Non-steroidal anti-inflammatory drugs (
NSAIDs) such as
aspirin exert
irritant and toxic effects upon the organs of the gastrointestinal tract.
NSAID toxicity in the gastrointestinal tract is related, at least in part, to the inhibition of the
cyclo-oxygenase (COX)
enzyme, leading to a reduction of 'cytoprotective'
prostaglandin synthesis. In this paper, examples in which
NSAIDs exert beneficial effects in the gastrointestinal tract are discussed.
NSAIDs, particularly
aspirin, are showing promise in the
chemoprevention of colorectal, and, to a lesser degree, oesophageal
cancers. The clinical value of
NSAIDs in the treatment of established
gastrointestinal tract cancers is also worthy of further study. There is good clinical evidence showing the value of
diclofenac for the treatment of biliary
colic and
aspirin or
ibuprofen for the prevention of
gallstones.
NSAIDs also have therapeutic potential against other inflammatory
gastrointestinal diseases in the oesophagus and possibly pancreas and liver. To a lesser degree, there is some evidence that
NSAIDs may have a therapeutic potential in certain gastrointestinal motility disorders, such as
aspirin in the post-irradiation syndrome. It therefore follows that in these cancerous, inflammatory and motility pathologies,
prostaglandins exert deleterious effects.

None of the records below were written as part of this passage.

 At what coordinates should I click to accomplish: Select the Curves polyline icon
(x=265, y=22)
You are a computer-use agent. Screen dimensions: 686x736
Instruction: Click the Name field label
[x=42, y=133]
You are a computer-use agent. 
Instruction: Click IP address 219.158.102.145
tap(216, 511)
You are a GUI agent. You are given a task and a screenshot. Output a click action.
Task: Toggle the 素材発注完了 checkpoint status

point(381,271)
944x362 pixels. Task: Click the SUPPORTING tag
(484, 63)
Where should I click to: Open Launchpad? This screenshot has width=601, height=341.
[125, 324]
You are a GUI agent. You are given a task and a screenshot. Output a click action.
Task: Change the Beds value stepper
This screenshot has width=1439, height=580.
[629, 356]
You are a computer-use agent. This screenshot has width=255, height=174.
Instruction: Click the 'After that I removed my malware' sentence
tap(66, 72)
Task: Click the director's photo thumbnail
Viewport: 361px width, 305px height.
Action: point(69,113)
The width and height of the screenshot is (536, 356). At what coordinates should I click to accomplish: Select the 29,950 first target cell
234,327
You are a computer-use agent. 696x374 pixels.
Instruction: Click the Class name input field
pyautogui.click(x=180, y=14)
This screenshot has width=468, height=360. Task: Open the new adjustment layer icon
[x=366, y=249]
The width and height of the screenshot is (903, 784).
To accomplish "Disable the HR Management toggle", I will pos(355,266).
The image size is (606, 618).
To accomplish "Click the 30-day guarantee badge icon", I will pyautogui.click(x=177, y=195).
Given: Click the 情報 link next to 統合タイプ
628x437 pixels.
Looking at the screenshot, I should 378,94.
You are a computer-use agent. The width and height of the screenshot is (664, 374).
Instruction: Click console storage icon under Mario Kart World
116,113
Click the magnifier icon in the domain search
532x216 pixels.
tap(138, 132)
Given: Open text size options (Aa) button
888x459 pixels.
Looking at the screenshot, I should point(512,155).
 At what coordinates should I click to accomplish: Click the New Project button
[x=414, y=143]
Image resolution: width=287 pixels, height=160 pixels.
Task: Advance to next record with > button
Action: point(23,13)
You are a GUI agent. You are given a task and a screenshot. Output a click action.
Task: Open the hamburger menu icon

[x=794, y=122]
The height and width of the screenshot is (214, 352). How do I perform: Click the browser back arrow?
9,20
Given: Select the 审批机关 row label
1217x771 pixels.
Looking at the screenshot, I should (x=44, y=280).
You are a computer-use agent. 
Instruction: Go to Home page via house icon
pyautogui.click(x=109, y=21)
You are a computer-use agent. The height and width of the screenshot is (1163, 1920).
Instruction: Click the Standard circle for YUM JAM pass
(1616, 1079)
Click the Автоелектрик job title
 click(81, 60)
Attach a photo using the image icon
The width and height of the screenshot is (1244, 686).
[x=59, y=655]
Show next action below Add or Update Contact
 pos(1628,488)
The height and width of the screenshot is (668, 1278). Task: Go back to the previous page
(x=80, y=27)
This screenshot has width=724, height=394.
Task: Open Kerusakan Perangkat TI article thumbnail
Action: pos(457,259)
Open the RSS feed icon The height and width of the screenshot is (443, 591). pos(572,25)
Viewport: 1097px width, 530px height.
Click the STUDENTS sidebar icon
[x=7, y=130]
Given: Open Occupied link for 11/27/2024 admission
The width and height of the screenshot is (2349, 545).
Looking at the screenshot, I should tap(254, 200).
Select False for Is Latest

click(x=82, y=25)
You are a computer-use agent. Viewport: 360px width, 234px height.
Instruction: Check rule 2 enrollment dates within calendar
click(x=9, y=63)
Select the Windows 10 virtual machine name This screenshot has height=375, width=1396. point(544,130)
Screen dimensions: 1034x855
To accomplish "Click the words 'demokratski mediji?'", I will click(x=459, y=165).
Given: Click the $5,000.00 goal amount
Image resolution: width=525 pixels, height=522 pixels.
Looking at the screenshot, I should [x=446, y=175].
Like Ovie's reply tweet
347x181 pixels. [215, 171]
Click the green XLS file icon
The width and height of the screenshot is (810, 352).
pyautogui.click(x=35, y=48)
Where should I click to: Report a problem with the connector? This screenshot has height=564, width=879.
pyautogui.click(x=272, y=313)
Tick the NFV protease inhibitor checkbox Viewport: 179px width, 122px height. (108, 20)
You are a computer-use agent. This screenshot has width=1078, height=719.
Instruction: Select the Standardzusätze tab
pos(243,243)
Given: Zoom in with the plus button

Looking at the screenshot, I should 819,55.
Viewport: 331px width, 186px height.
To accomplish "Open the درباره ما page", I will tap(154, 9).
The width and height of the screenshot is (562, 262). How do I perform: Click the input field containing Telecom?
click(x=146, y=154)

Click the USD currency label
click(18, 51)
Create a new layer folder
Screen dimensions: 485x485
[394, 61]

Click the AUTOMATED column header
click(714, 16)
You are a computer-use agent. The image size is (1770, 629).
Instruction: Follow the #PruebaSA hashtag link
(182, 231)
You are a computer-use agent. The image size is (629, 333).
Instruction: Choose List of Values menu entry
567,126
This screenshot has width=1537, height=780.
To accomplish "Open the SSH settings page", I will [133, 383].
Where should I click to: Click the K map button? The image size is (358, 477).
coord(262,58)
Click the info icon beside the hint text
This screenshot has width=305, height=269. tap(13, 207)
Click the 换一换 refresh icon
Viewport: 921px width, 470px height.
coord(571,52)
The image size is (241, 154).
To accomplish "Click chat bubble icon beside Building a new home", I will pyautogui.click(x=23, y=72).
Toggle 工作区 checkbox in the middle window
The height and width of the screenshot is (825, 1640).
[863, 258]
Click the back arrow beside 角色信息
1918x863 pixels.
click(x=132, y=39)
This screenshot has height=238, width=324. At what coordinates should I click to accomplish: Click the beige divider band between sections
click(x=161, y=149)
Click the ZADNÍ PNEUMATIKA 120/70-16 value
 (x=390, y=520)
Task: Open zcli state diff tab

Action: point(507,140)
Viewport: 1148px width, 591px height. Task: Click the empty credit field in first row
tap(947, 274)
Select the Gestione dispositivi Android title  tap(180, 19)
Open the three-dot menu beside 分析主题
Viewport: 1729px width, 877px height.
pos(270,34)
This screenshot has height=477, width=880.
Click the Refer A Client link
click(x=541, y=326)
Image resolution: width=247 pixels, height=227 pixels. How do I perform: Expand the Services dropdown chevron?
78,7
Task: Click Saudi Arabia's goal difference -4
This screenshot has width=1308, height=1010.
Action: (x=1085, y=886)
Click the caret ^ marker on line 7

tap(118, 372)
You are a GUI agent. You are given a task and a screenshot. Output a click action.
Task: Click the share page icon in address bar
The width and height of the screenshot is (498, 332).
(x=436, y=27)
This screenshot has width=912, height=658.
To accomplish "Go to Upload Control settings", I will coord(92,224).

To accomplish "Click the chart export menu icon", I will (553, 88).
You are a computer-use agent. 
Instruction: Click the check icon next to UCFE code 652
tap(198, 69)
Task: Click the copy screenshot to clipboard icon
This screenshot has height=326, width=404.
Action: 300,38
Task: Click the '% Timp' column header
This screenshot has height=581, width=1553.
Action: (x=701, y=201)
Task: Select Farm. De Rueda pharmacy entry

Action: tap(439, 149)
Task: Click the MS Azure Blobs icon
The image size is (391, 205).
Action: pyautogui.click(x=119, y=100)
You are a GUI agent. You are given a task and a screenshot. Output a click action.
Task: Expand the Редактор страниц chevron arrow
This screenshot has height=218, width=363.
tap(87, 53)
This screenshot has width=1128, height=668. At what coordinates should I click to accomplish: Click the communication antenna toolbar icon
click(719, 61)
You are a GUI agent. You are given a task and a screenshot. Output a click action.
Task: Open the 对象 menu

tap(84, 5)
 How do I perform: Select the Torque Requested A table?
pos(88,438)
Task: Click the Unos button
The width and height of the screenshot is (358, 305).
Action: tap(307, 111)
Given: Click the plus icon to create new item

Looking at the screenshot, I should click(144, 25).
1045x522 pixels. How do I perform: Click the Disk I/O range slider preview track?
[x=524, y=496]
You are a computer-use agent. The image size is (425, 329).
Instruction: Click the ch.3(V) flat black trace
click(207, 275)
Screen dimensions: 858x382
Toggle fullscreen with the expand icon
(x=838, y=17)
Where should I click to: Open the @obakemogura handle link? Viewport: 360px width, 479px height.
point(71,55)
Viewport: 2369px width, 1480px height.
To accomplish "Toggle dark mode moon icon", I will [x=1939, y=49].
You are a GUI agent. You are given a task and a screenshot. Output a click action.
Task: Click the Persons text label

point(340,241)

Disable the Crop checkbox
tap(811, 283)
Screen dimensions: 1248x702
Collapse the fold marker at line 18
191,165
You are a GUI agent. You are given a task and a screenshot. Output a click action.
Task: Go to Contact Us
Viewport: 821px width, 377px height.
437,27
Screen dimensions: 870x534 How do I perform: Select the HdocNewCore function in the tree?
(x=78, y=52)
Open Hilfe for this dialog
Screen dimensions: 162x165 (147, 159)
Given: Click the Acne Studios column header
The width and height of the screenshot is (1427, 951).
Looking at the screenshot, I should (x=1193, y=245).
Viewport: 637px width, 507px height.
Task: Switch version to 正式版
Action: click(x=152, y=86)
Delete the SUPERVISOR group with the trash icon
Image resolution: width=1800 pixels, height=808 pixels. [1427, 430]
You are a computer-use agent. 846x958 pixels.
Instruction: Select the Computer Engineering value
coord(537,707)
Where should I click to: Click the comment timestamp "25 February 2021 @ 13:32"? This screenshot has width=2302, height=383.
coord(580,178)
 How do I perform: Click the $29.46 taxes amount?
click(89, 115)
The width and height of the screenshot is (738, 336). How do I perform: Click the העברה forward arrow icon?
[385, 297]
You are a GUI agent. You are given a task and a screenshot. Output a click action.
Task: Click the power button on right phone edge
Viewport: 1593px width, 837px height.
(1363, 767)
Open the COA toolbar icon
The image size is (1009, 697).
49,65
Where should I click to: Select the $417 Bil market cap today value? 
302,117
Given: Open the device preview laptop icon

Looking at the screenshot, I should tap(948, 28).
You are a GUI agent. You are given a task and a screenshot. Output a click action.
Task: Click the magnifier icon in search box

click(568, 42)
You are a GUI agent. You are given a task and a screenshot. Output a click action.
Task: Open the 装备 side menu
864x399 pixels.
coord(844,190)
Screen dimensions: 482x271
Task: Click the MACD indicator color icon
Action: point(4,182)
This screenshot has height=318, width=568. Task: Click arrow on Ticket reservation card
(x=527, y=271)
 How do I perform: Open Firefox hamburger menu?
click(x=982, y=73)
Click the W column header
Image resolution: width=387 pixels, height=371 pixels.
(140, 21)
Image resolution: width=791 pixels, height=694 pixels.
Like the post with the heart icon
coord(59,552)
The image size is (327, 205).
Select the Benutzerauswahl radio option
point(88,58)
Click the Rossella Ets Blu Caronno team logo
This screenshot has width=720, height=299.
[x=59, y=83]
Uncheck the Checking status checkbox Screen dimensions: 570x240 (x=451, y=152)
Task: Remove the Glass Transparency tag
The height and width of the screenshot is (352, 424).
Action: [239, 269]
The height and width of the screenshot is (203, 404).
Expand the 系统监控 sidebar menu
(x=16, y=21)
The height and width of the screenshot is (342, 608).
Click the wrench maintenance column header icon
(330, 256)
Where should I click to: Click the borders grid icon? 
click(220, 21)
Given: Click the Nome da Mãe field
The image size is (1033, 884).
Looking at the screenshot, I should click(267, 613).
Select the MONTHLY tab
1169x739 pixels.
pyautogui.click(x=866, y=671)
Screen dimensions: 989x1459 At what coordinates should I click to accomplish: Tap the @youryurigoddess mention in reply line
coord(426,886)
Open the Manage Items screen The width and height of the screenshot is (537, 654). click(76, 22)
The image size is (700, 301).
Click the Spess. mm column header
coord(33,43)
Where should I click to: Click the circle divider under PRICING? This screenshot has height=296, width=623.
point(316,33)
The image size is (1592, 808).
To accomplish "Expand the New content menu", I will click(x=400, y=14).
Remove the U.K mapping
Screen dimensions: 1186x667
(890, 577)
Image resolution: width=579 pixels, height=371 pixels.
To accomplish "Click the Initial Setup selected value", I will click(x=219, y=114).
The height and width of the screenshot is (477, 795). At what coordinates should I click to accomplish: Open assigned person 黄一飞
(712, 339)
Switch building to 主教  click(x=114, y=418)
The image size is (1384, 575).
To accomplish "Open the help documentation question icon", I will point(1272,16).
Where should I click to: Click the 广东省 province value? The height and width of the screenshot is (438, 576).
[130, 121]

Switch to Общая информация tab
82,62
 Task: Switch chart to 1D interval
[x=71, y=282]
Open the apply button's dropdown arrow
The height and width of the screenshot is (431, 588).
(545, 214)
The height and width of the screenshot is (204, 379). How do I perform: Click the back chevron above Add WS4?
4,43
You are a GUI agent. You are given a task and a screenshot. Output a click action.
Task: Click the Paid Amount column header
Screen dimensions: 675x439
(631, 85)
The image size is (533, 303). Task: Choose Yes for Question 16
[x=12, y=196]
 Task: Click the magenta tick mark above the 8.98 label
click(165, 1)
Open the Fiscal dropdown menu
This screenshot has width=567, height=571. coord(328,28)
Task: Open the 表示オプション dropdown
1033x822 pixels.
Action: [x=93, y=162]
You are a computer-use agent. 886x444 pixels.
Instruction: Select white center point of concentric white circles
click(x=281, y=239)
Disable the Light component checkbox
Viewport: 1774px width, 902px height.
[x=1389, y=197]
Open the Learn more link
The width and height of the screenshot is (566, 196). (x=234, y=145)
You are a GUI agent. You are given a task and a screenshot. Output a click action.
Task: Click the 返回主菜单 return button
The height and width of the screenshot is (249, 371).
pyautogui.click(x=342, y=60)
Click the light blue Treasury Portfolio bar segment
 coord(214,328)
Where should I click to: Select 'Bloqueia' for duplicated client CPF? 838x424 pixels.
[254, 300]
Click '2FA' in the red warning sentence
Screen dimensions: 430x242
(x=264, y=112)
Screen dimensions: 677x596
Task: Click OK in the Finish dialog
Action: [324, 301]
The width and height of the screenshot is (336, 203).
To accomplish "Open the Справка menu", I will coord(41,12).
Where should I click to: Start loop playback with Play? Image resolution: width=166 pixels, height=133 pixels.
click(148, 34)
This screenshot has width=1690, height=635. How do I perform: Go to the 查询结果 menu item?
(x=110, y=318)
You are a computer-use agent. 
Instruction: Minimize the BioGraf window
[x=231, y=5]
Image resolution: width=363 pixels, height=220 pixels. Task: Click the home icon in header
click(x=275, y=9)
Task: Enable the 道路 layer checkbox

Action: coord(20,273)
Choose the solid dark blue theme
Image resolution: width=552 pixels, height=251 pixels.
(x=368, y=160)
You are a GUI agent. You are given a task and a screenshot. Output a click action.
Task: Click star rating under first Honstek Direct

The paradox of
prostaglandins being 'cytoprotective' and potentially damaging can be explained by considering the enzymic origin of
prostaglandins. COX-1 is expressed physiologically while inducible COX-2 is expressed in pathological situations. The beneficial clinical effects of selective COX-2-inhibiting
NSAIDs in the gastrointestinal tract deserve further study. This paper challenges the concept of 'cytoprotection'.